<<<<

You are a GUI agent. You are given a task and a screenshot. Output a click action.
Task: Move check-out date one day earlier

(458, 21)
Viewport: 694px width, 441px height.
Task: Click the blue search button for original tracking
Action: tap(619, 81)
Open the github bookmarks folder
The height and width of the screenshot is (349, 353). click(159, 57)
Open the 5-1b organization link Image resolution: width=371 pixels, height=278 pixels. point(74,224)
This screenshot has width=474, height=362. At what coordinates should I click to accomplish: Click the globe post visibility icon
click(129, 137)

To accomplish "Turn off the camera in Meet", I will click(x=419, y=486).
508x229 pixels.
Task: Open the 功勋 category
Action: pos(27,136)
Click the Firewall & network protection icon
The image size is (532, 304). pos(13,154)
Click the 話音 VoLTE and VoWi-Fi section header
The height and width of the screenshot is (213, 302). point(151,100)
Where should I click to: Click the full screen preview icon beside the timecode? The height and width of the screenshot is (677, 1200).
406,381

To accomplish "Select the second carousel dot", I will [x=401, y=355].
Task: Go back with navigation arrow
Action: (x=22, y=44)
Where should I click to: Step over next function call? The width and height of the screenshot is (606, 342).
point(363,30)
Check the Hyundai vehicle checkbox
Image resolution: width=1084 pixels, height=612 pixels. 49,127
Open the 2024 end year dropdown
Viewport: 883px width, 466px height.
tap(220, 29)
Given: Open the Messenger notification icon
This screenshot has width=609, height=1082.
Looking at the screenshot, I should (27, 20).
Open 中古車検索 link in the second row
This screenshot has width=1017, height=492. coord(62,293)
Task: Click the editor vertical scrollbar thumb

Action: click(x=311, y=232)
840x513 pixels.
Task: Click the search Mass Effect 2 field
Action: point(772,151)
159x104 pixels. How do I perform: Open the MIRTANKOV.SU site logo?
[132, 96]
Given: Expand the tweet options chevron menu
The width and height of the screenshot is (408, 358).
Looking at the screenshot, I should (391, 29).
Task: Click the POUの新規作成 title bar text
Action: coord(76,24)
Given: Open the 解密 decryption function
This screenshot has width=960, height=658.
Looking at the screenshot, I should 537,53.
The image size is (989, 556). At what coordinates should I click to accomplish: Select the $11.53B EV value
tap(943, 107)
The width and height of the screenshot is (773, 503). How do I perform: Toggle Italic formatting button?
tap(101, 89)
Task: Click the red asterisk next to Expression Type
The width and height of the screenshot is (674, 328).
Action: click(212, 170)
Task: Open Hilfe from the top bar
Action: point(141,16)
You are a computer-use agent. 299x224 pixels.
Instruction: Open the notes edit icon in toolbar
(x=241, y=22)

>>>>

Task instructions: Set down, exactly and in full, the lines from the one containing "Click the 話音 VoLTE and VoWi-Fi section header" through the end of the entries; no other line belongs.

Response below:
Click the 話音 VoLTE and VoWi-Fi section header
The height and width of the screenshot is (213, 302). point(151,100)
Where should I click to: Click the full screen preview icon beside the timecode? The height and width of the screenshot is (677, 1200).
406,381

To accomplish "Select the second carousel dot", I will [x=401, y=355].
Task: Go back with navigation arrow
Action: (x=22, y=44)
Where should I click to: Step over next function call? The width and height of the screenshot is (606, 342).
point(363,30)
Check the Hyundai vehicle checkbox
Image resolution: width=1084 pixels, height=612 pixels. 49,127
Open the 2024 end year dropdown
Viewport: 883px width, 466px height.
tap(220, 29)
Given: Open the Messenger notification icon
This screenshot has width=609, height=1082.
Looking at the screenshot, I should (27, 20).
Open 中古車検索 link in the second row
This screenshot has width=1017, height=492. coord(62,293)
Task: Click the editor vertical scrollbar thumb

Action: click(x=311, y=232)
840x513 pixels.
Task: Click the search Mass Effect 2 field
Action: point(772,151)
159x104 pixels. How do I perform: Open the MIRTANKOV.SU site logo?
[132, 96]
Given: Expand the tweet options chevron menu
The width and height of the screenshot is (408, 358).
Looking at the screenshot, I should (391, 29).
Task: Click the POUの新規作成 title bar text
Action: coord(76,24)
Given: Open the 解密 decryption function
This screenshot has width=960, height=658.
Looking at the screenshot, I should 537,53.
The image size is (989, 556). At what coordinates should I click to accomplish: Select the $11.53B EV value
tap(943, 107)
The width and height of the screenshot is (773, 503). How do I perform: Toggle Italic formatting button?
tap(101, 89)
Task: Click the red asterisk next to Expression Type
The width and height of the screenshot is (674, 328).
Action: click(212, 170)
Task: Open Hilfe from the top bar
Action: point(141,16)
You are a computer-use agent. 299x224 pixels.
Instruction: Open the notes edit icon in toolbar
(x=241, y=22)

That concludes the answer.